Nature or Nurture

As someone who recently became a parent, the nature vs nurture debate has ceased to have a merely academic interest. Is my son purely who he is because of the grab bag of genes my wife and I saddled him with? Or is he a tabula rasa awaiting the imprint of the right kind of upbringing?

Bringing up Genius is a fascinating look at this question, largely focused on the Polgár sisters, who were raised by their father to be geniuses:

By their first meeting, a dinner and walk around Budapest in 1965, Laszlo told Klara, his future bride, how his kids’ education would go. He had studied the lives of geniuses and divined a pattern: an adult singularly focused on the child’s success. He’d raise the kids outside school, with intense devotion to a subject, though he wasn’t sure what. “Every healthy child,” as he liked to say, “is a potential genius.” Genetics and talent would be no obstacle. And he’d do it with great love.

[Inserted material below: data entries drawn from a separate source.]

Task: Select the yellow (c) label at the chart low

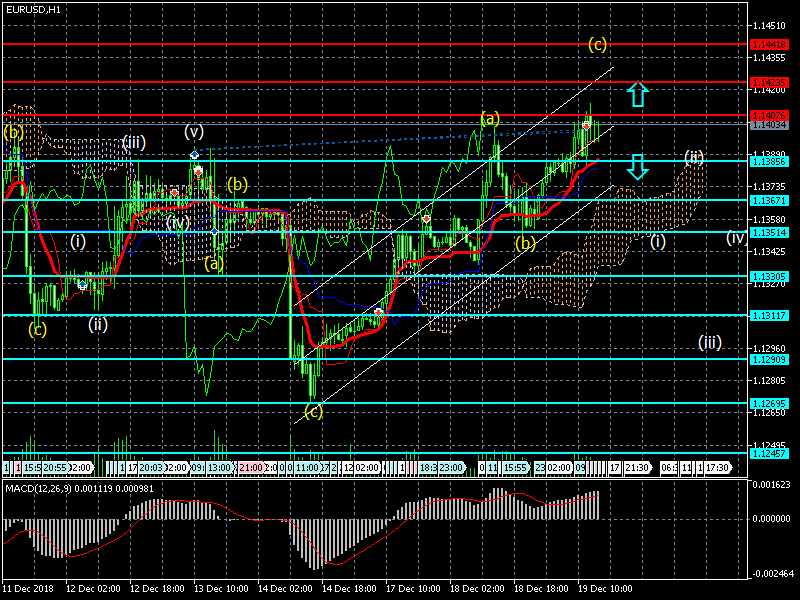Action: tap(313, 411)
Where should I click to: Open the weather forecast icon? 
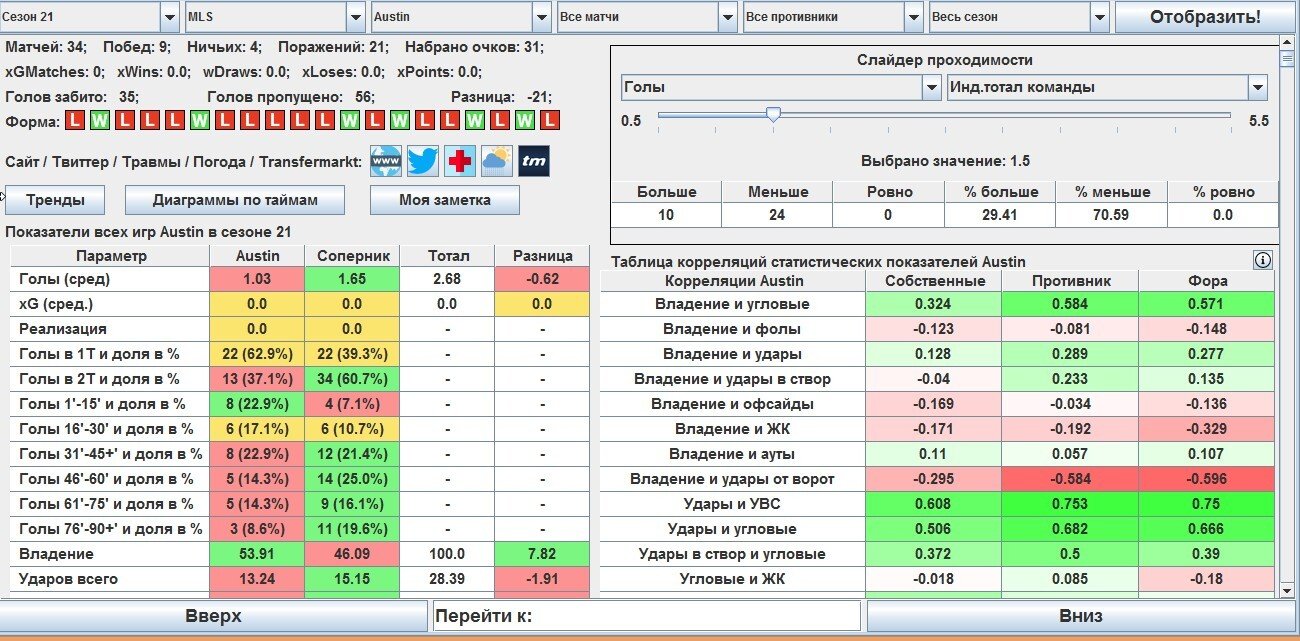pos(496,161)
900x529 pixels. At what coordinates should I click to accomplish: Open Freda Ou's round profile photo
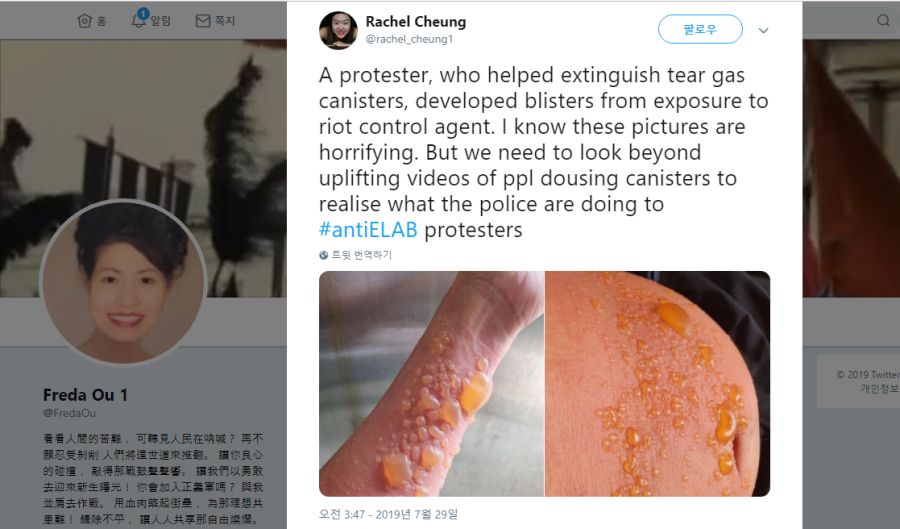pos(123,283)
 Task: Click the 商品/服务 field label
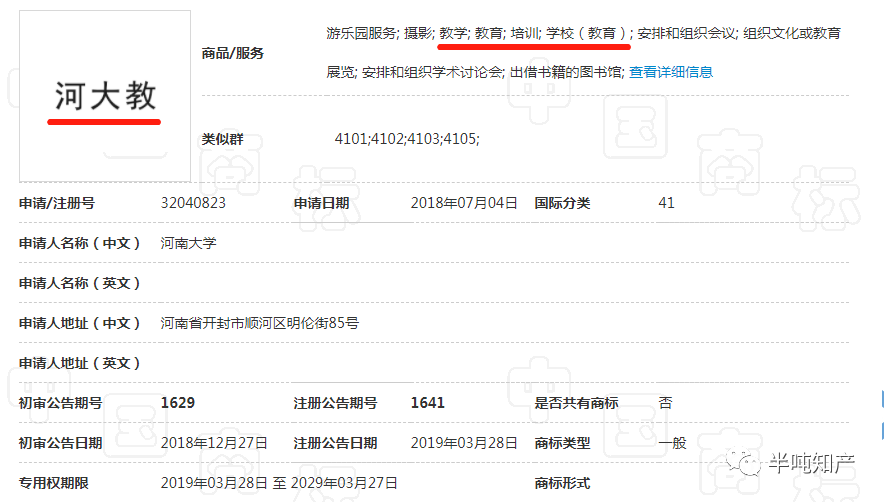[233, 53]
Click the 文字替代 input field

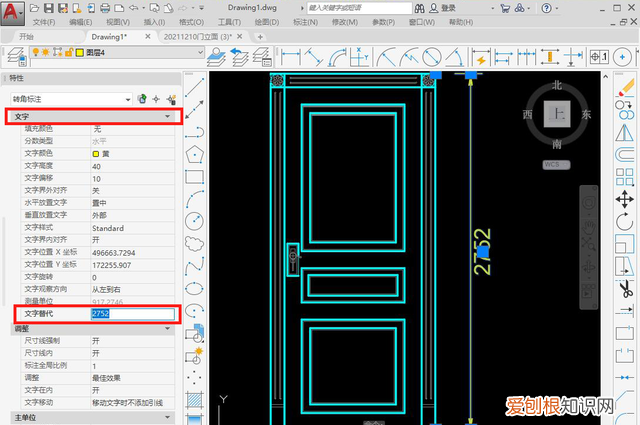click(x=131, y=313)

The Polgár sisters all became chess prodigies, but this doesn’t prove anything:

Intense practice and an early start may help, but they still involve making a bet with your children. For every Polgár, there are countless unknown chess players.

Gobet, who was once one of the best chess players in Switzerland — he played Judit twice — has seen it. “I know some people who tried to do the same thing as the Polgár family,” he says. “But most of them failed.”

I love that there’s an implicit free will vs determinism debate wrapped up in all of this and that we’re all probably screwed either way!